* What the exercise asks:
Please reproduce, exactly and in full, the lines running from the one that contains "Click the bold" to the end of the entries.

* Stored data:

=====

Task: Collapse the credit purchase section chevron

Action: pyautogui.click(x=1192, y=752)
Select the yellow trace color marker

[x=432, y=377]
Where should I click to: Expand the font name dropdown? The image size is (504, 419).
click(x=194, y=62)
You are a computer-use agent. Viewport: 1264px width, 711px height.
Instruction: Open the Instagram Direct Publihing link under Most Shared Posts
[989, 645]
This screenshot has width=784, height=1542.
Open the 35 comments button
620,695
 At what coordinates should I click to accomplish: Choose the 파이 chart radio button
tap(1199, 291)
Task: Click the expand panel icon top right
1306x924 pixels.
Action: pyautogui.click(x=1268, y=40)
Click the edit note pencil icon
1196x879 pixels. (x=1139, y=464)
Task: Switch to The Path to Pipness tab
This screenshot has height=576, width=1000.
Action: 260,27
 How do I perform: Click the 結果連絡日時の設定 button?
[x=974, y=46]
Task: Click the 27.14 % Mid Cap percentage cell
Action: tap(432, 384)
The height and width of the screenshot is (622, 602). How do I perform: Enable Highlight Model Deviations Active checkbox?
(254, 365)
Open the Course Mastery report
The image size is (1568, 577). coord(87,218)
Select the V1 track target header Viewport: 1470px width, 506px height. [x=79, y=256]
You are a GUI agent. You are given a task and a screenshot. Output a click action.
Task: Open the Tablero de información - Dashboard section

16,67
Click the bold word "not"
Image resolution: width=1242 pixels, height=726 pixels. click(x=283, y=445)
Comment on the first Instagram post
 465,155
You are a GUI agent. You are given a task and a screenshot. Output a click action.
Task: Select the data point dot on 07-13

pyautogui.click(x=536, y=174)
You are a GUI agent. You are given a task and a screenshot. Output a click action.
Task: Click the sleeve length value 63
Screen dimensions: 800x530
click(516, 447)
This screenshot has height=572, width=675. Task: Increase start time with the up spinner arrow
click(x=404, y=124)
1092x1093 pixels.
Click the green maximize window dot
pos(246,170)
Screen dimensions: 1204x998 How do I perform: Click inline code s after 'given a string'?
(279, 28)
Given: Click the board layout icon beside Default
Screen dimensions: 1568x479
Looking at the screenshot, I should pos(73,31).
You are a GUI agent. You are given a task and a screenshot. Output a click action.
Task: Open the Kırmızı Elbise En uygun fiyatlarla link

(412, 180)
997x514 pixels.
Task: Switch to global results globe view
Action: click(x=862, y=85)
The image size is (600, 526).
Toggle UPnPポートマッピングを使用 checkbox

=====

* Answer section:
Click the bold word "not"
Image resolution: width=1242 pixels, height=726 pixels. click(x=283, y=445)
Comment on the first Instagram post
 465,155
You are a GUI agent. You are given a task and a screenshot. Output a click action.
Task: Select the data point dot on 07-13

pyautogui.click(x=536, y=174)
You are a GUI agent. You are given a task and a screenshot. Output a click action.
Task: Click the sleeve length value 63
Screen dimensions: 800x530
click(516, 447)
This screenshot has height=572, width=675. Task: Increase start time with the up spinner arrow
click(x=404, y=124)
1092x1093 pixels.
Click the green maximize window dot
pos(246,170)
Screen dimensions: 1204x998 How do I perform: Click inline code s after 'given a string'?
(279, 28)
Given: Click the board layout icon beside Default
Screen dimensions: 1568x479
Looking at the screenshot, I should pos(73,31).
You are a GUI agent. You are given a task and a screenshot. Output a click action.
Task: Open the Kırmızı Elbise En uygun fiyatlarla link

(412, 180)
997x514 pixels.
Task: Switch to global results globe view
Action: click(x=862, y=85)
The image size is (600, 526).
Toggle UPnPポートマッピングを使用 checkbox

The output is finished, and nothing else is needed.